I was already a Jerry Hawthorne fan and the top end production here got me really excited. The minis are chunky and, as a non- painter, I’m impressed that they enhanced the basic grey with some shading to bring out detail. The adventure book, which doubles as the board, is glossy and always sits flat on the table thanks to its spiral binding. A minor detail that makes a major difference.

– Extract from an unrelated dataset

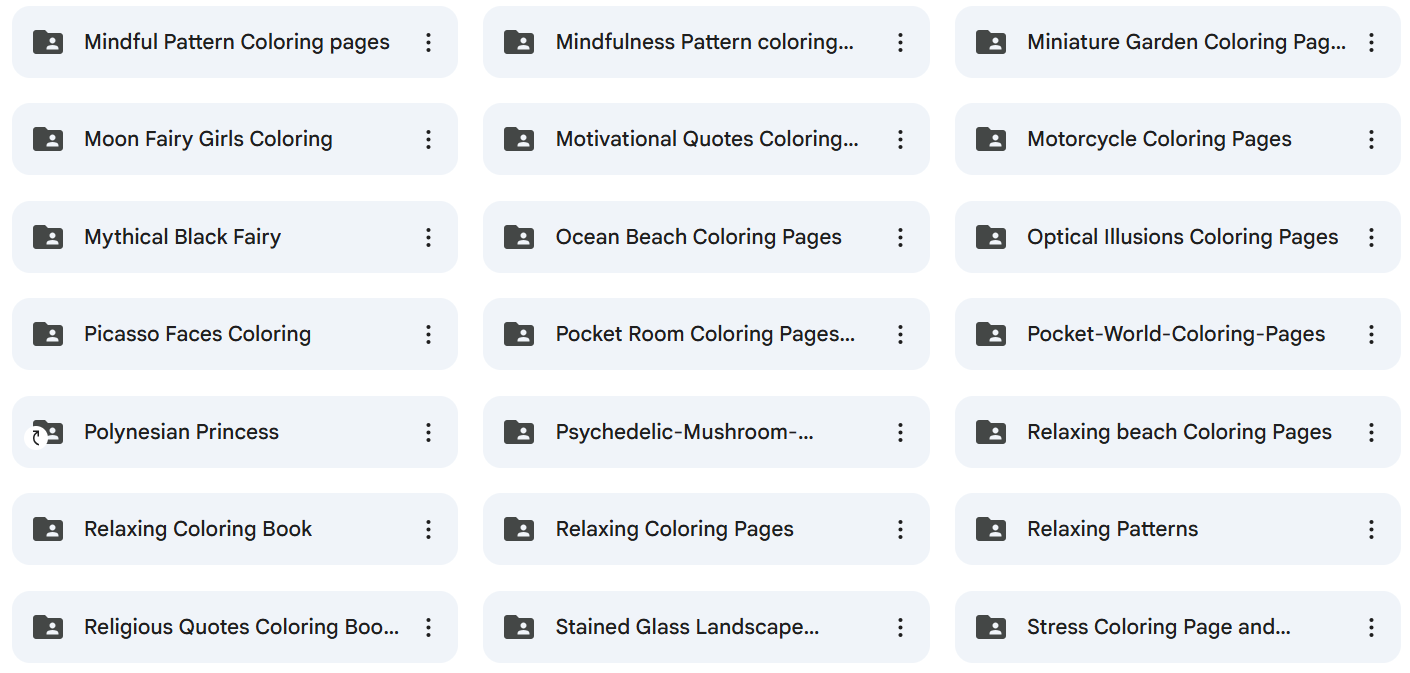Click shared folder icon for Moon Fairy Girls Coloring
This screenshot has height=673, width=1410.
click(x=48, y=139)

The game utilizes an interesting card system to power actions and the design of these stylised beaten up playing cards is perfect for the theme. Then there’s the fact that everything fits well in the box with individual tuck boxes to save each character’s items and power ups as well as the individual decks that form part of play. This speeds up setup and take down, no end. Aftermath oozes quality and care from the moment you lift off the lid. It’s a real beast of a game.
Grimm Forest Gateaux
Tim Eisner is one of my favourite designers and Grimm Forest is a superb family weight simultaneous selection game, where you are trying to gather resources from the marketplace to build houses quicker than your opponents. Throw into the mix some fairytale allies and bad guys – including a Big Bad Wolf who can blow your house in – and you have the right amount of take-thattery for a friendly, relatively speedy game.
Grimm Forest is not complex or unique in its mechanisms. However, it sets itself above other games of its weight with its gorgeously built world. The player and baddie minis are exquisitely detailed and help bring the already strong theme to life. The houses you assemble provide a nice tactility to play that will help engage younger players. The box says 14+ for age, probably due to the complexity the fable cards can bring. I think you could play with a little younger with support and maybe some simplifications.

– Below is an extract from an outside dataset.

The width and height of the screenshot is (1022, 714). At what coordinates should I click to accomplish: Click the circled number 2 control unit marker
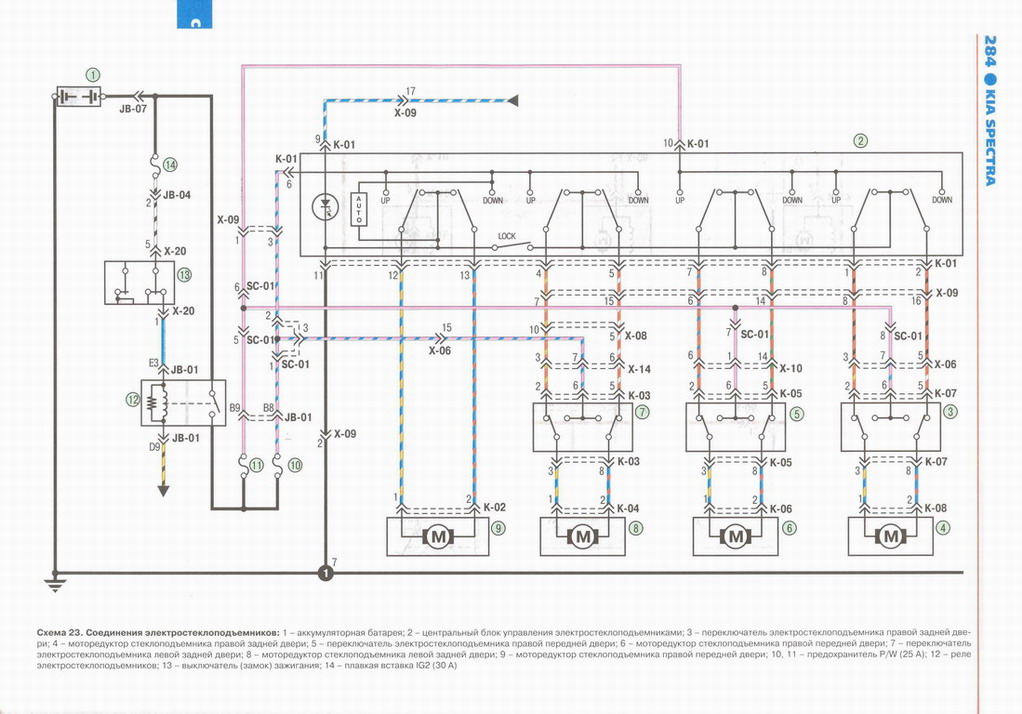click(x=859, y=140)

The cherry on the top of this delightful cake is the insert trays which hold the components safe and sit cosily in the box as well as doubling as holders for the resources during the game. All in all, this game and the others mentioned here prove that decent production can create an absorbing experience and can lift an enjoyable game to something special. Oh, and critters. Critters always help.